DATA TO USE:
+--

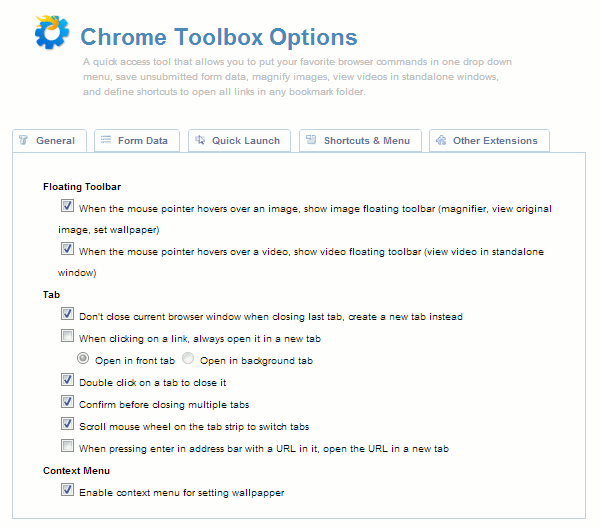600x528 pixels.
Task: Click the Quick Launch tab icon
Action: pyautogui.click(x=200, y=141)
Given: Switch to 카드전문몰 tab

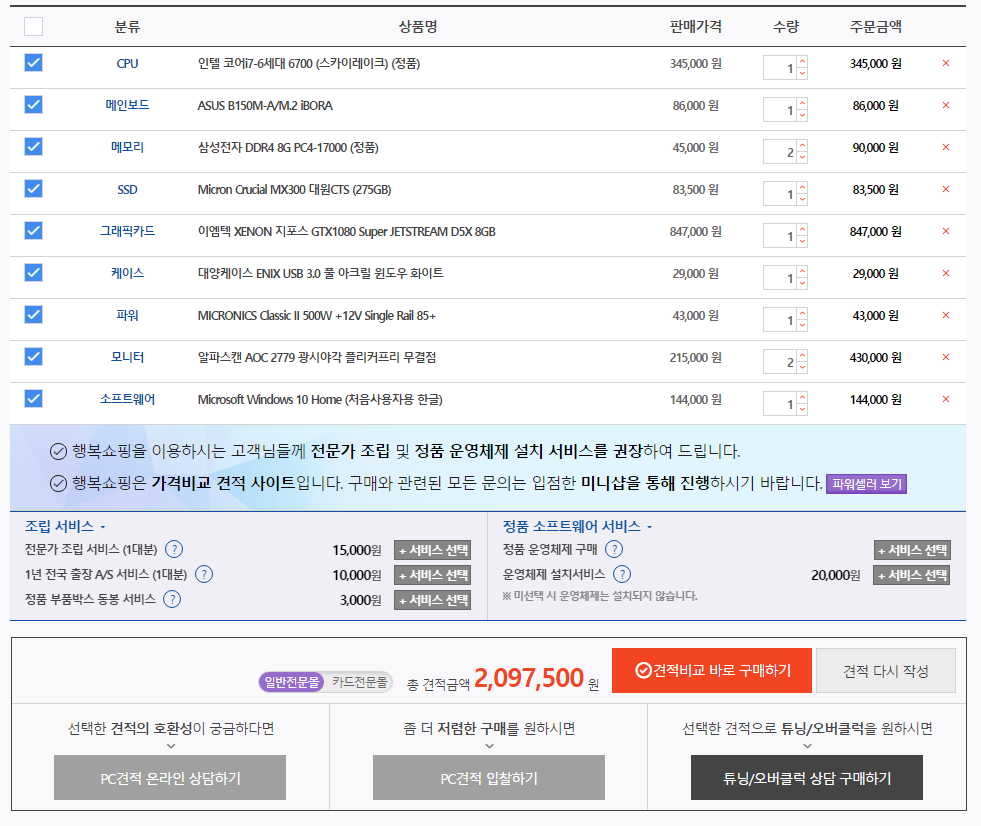Looking at the screenshot, I should (361, 682).
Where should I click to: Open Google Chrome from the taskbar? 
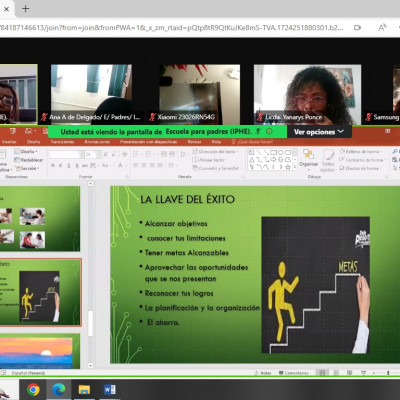[33, 389]
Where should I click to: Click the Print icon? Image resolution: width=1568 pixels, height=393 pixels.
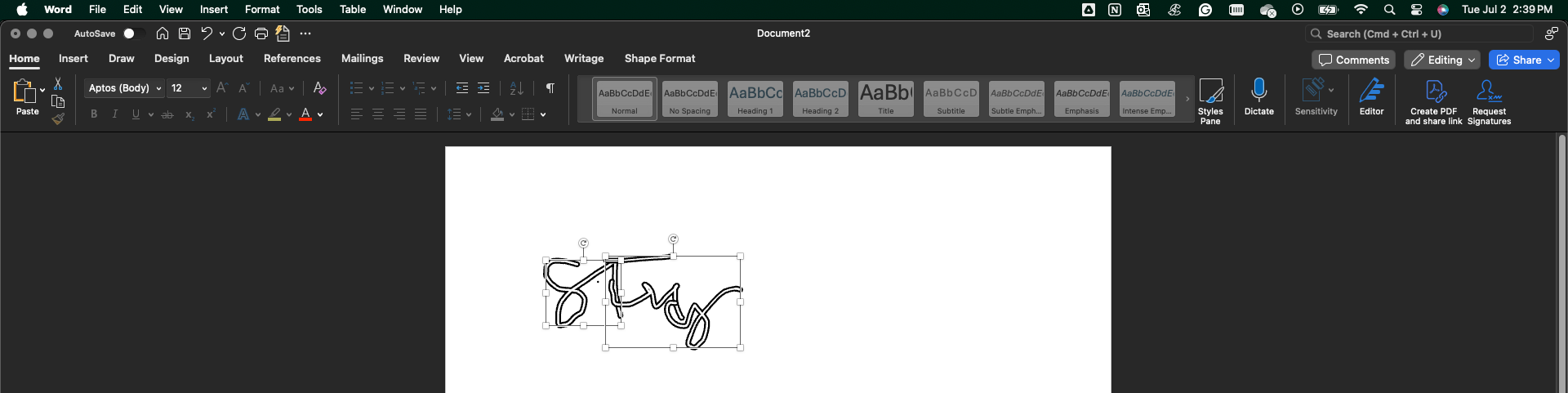click(261, 33)
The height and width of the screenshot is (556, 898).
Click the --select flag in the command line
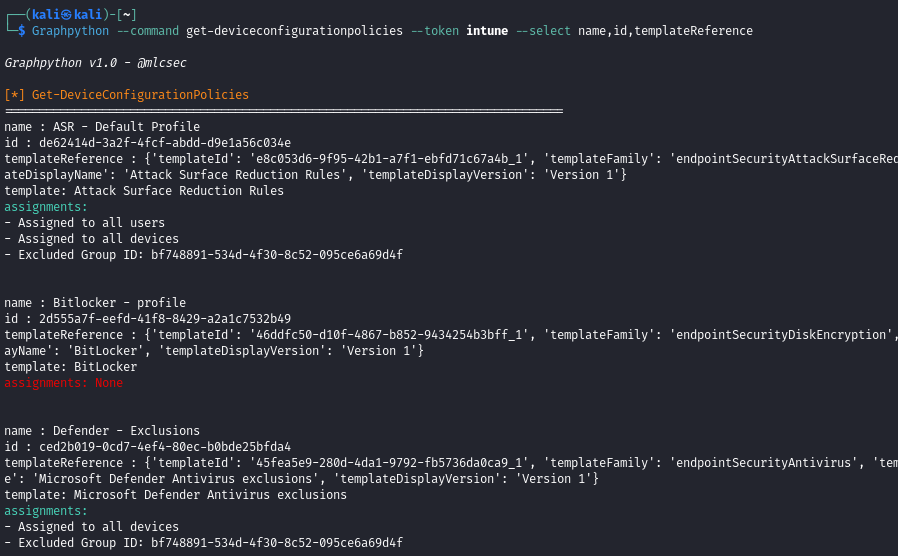coord(543,31)
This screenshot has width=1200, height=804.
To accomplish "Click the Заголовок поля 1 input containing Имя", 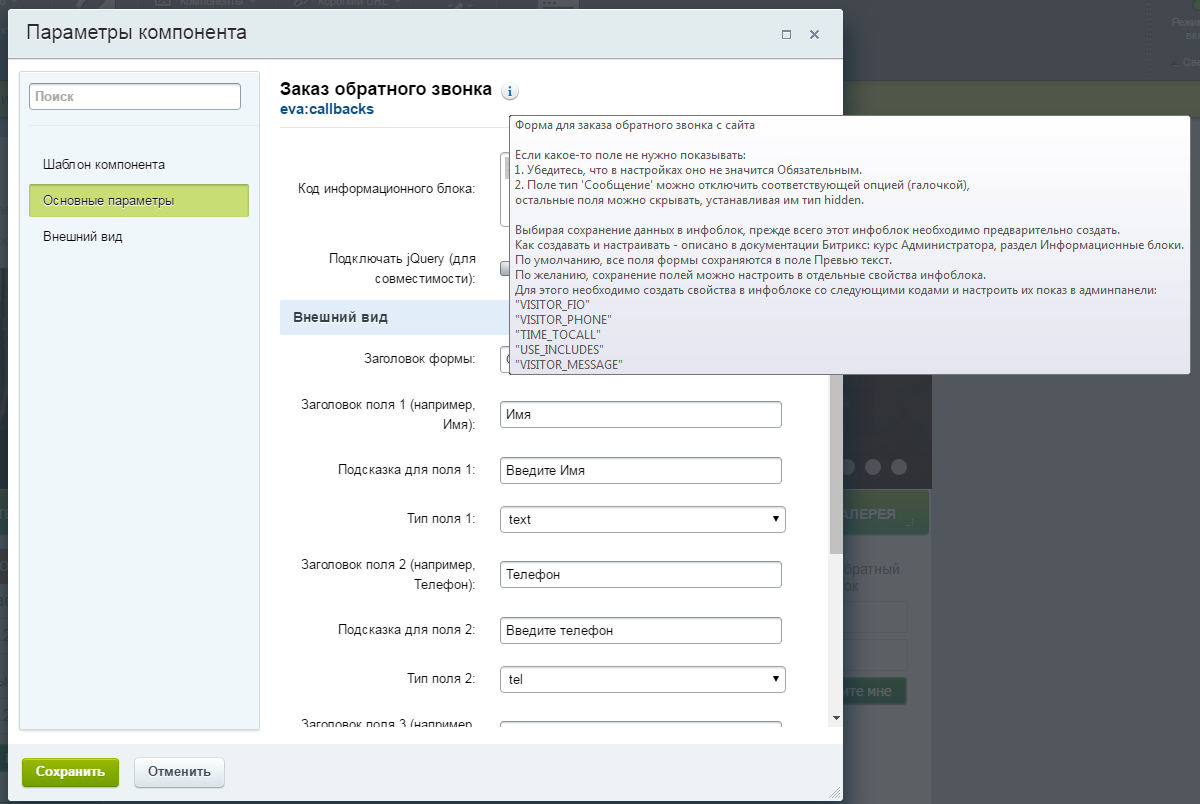I will (640, 414).
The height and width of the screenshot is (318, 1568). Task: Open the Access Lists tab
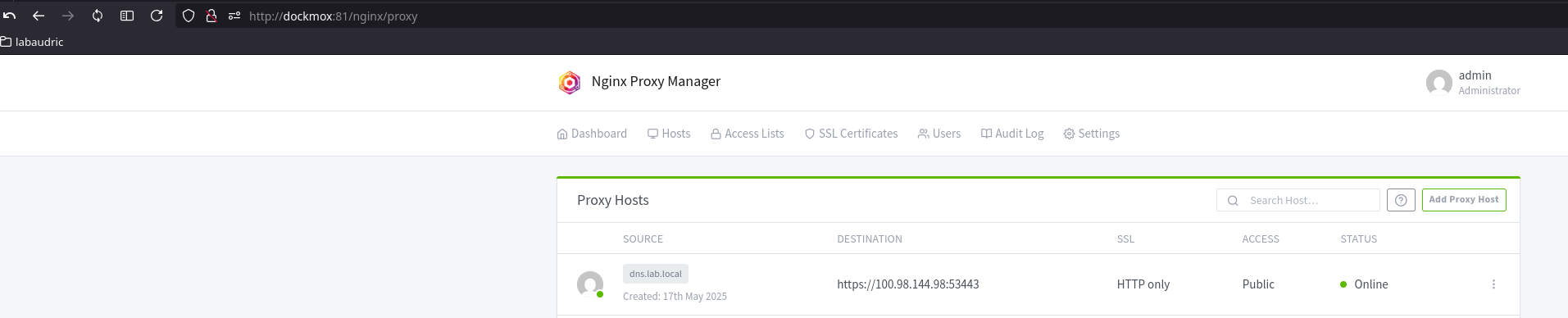pyautogui.click(x=747, y=134)
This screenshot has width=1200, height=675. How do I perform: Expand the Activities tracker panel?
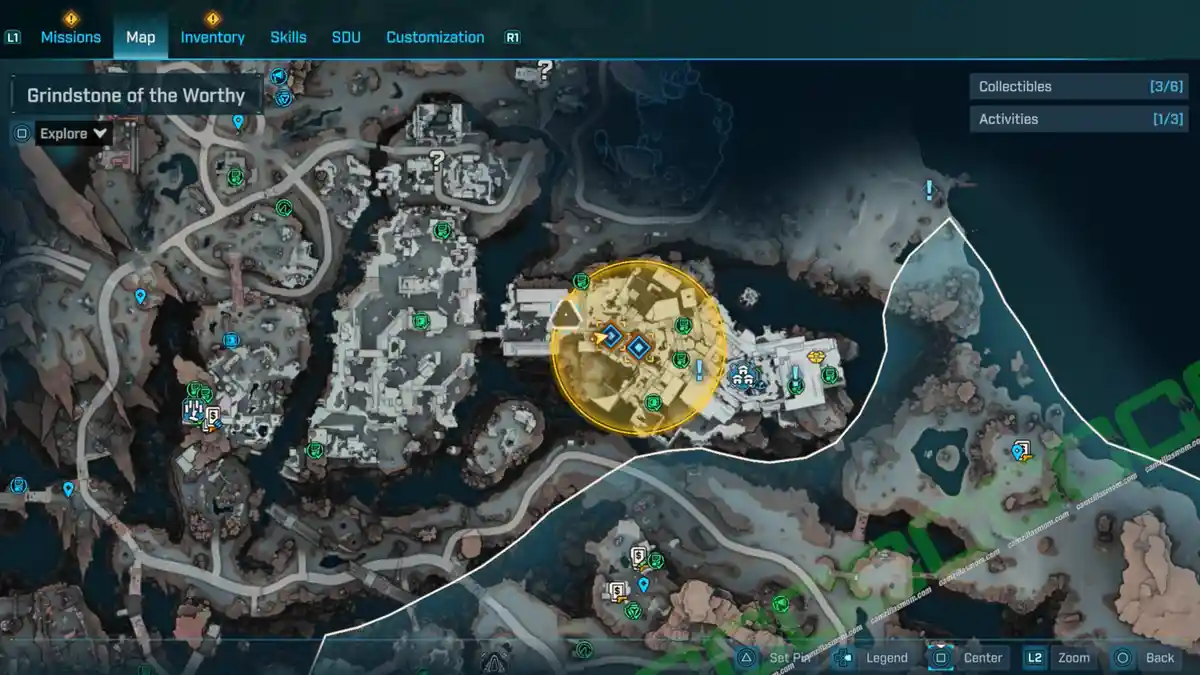(1064, 119)
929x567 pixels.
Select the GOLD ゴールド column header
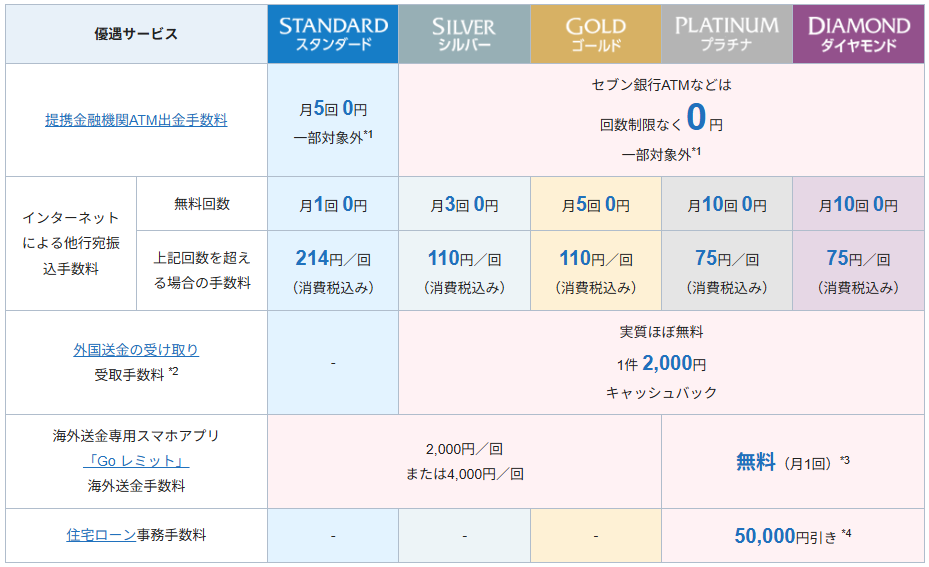(595, 34)
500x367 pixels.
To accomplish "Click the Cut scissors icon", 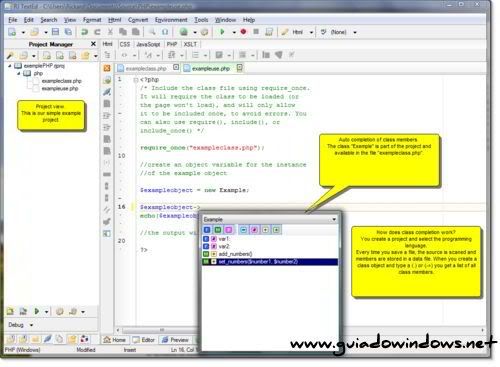I will (x=110, y=32).
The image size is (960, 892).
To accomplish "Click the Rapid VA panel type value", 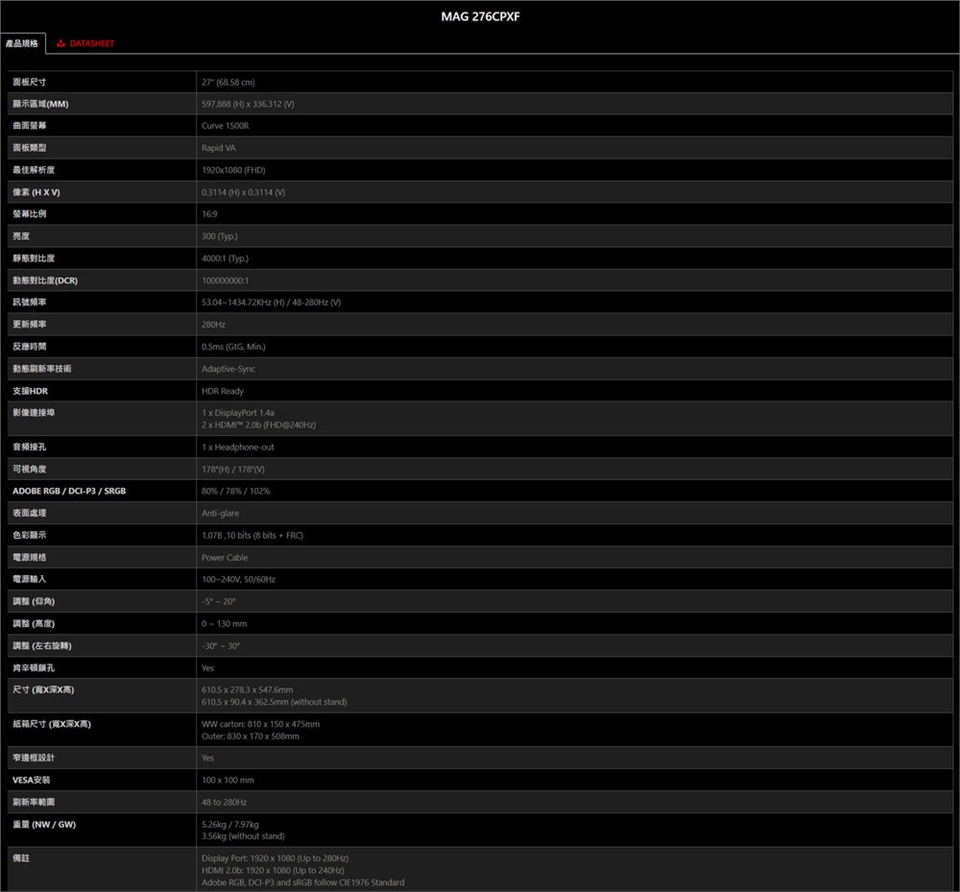I will pyautogui.click(x=219, y=148).
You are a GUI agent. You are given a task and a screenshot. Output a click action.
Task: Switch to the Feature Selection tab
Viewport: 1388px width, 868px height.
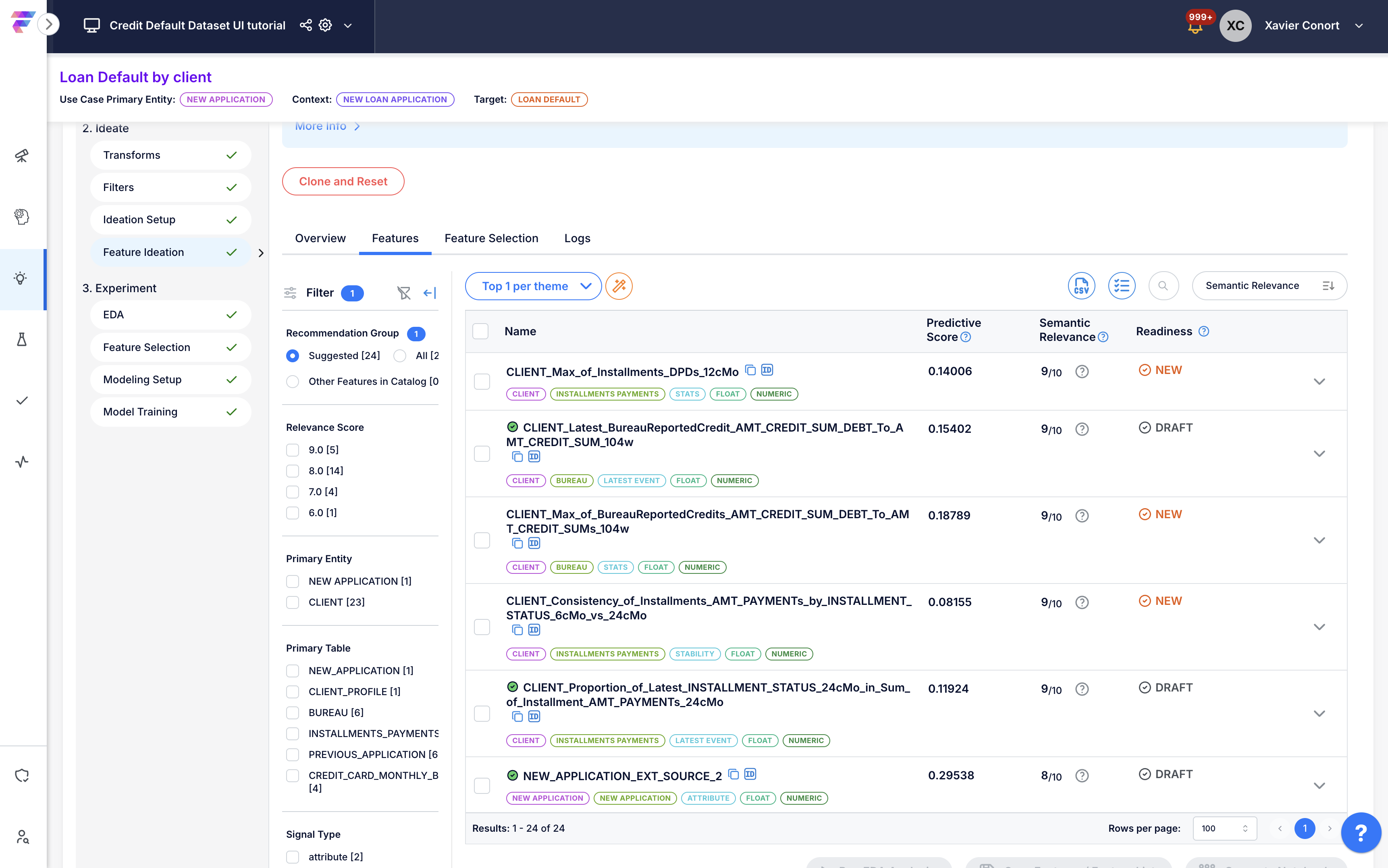491,238
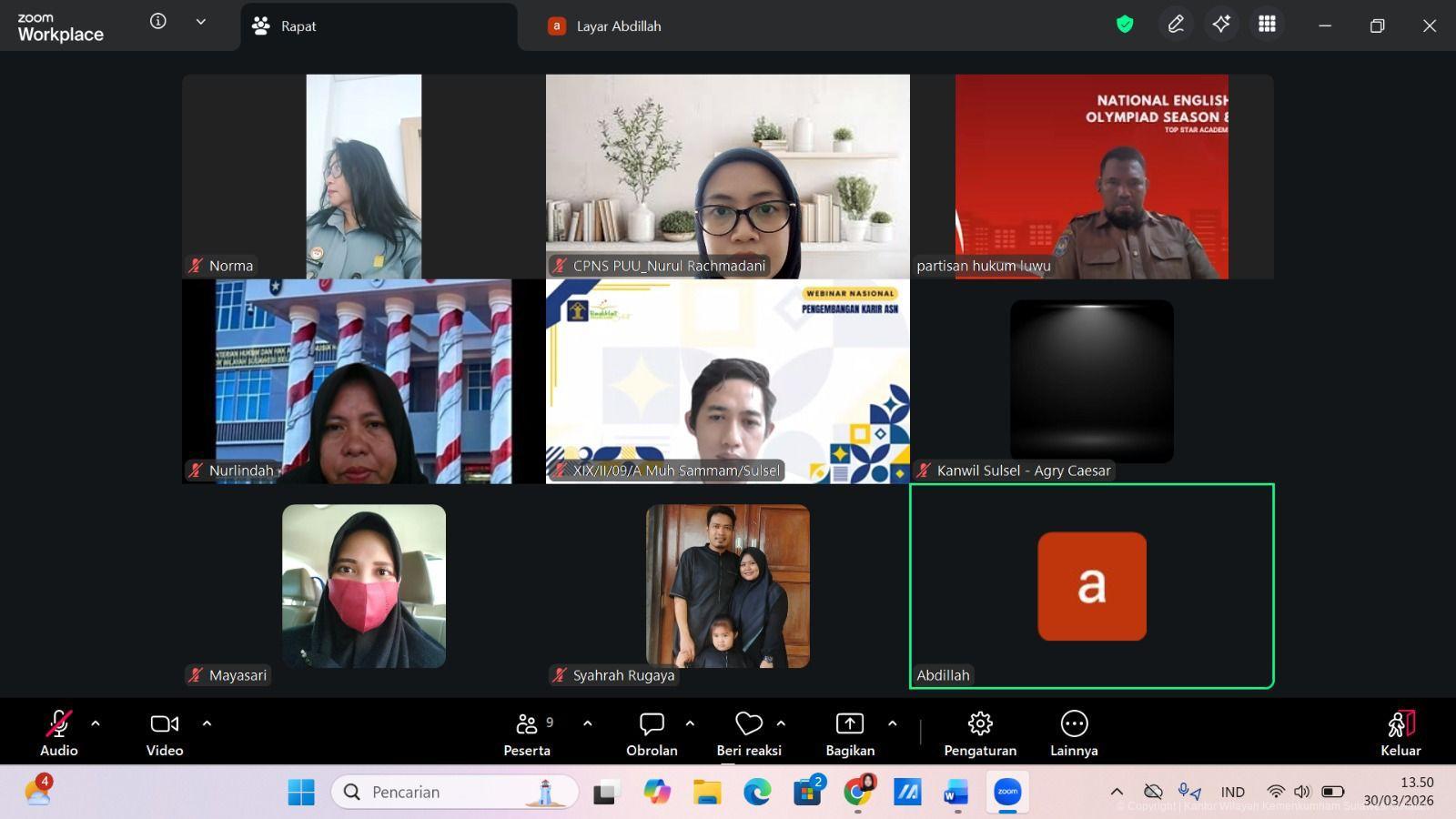Viewport: 1456px width, 819px height.
Task: Expand the Audio options arrow
Action: [x=96, y=723]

+--

WHAT YOU ARE ASKED TO DO: Reproduce the rows from the line containing "The height and width of the screenshot is (318, 1568)." through the line containing "(1064, 119)", keeping both of those lines and omitting the pictures.

WORKED SOLUTION:
The height and width of the screenshot is (318, 1568). Task: Open the Access Lists tab
pyautogui.click(x=747, y=134)
This screenshot has width=1200, height=675. How do I perform: Expand the Activities tracker panel?
(1064, 119)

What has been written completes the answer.